Burst. Scream. Explode. Turn into an elf and fly away on a snowflake (never heard that expression before?). Don't depend on the radio. It will promise you a variety of songs and a limited number of commercials, but they are lying. I love listening to the radio on my way to the gym or going to visit someone, but not for eight hours on end. You can't depend on Spotify or Pandora, either. During my driving shift through Kansas, I was bopping away to She & Him on iTunes Radio, when all of the sudden the signal was lost and HEY I WANTED YOU TO STAY AWHILE. Ahem. So maybe bring some CDs. Here's a few that we brought:
- Bossypants audio book by Tina Fey (It felt like she was in the car with us, swapping stories like old pals. Thank you, Tina, for keeping us sane through Pennsylvania, Ohio, Indiana, and Illinois.)
- 1989 by Taylor Swift
- BEYONCÉ by Beyoncé
- Guardians of the Galaxy Awesome Mix Vol. 1 soundtrack by Various Artists
- (500) Days of Summer soundtrack by Various Artists
- Folsom Prison by Johnny Cash
- Dr. Suess' How The Grinch Stole Christmas soundtrack by Various Artists
- Some burned playlists, for the sake of 90s nostalgia (I still love you, Smashmouth.)
And stretch (1,2,3)
Pit stops are important. As much as you love your friend, brother, uncle, or Chihuahua, you'll need some time apart, out of the car. So we stopped in West Virginia for a quick lunch, spent two nights in Bloomington, IN (GO HOOSIERS), said hello to President Lincoln in Valdalia, IL, rode to the top of the Gateway Arch in Missouri, and checked out President Dwight D. Eisenhower's Library and Museum in Abilene, KS. My favorite parts of the trip were walking around towns that were so different from my hometown, and meeting people who were glad we stopped by.
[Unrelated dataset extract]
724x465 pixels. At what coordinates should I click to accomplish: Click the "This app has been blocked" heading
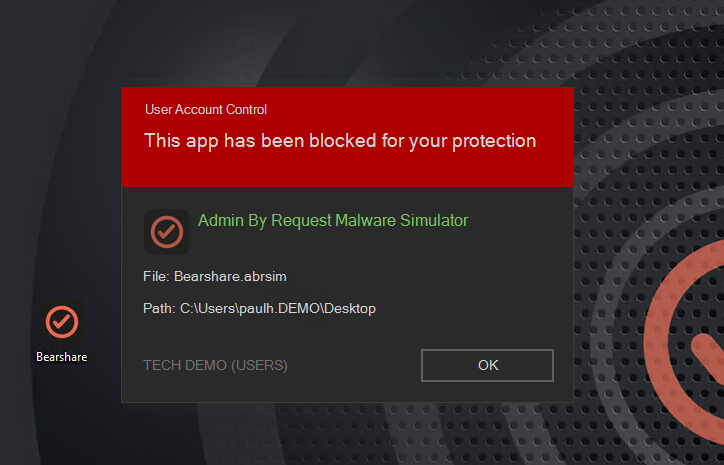tap(340, 141)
Also, there's no shame in doing a Warrior II pose as you wait for your gas tank to film up—it might look weird, but it will feel good.
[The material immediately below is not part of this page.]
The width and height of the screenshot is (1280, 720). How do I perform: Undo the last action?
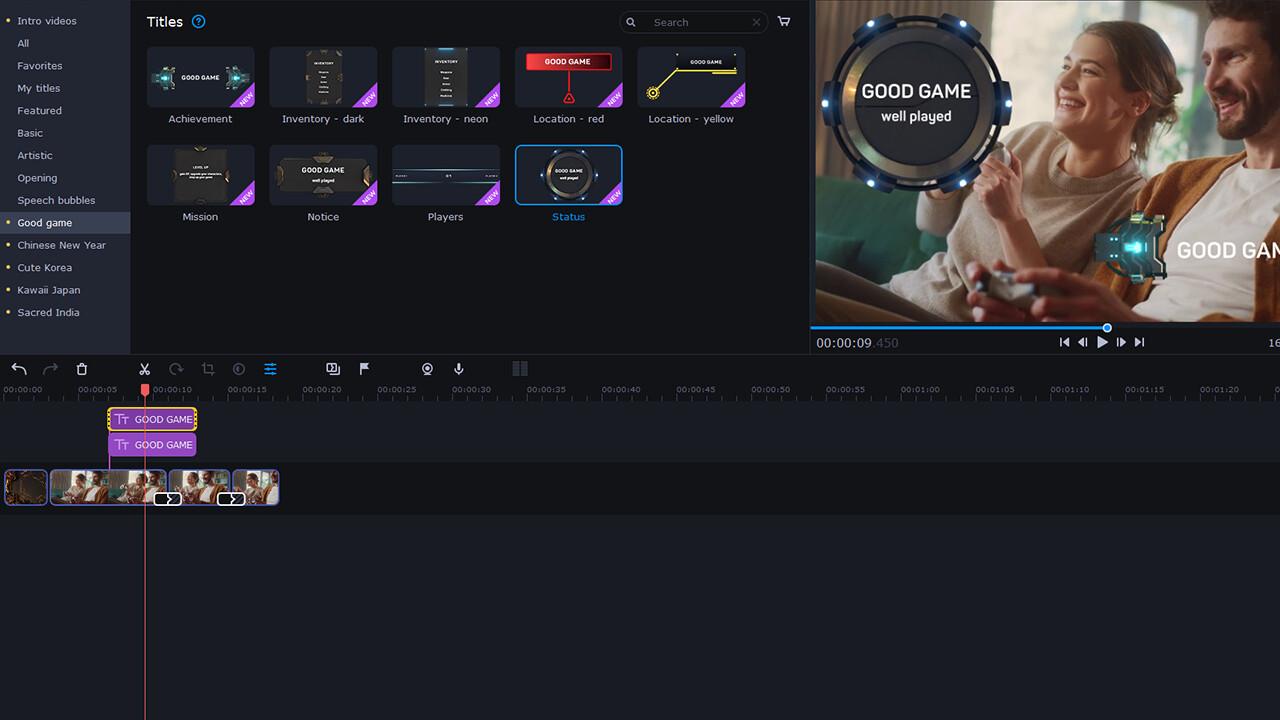18,369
Oh, the weather outside is weather (aka plan ahead)
This was my first big road trip without any parents around. So it was on us to get gas, check the tires, watch the roads, keep an extra map, and look at the weather report before heading out. When it started raining buckets in Indiana, we had to slow down, and when there was endless construction in Colorado, we had to pay attention to traffic. There's a lot that could happen on road trips, but as long as you are organized, proactive, and safe, the thirty or so hours of driving should go by smoothly. Happy Holidays, and drive safely! Try to not let Grandma get run over by a reindeer.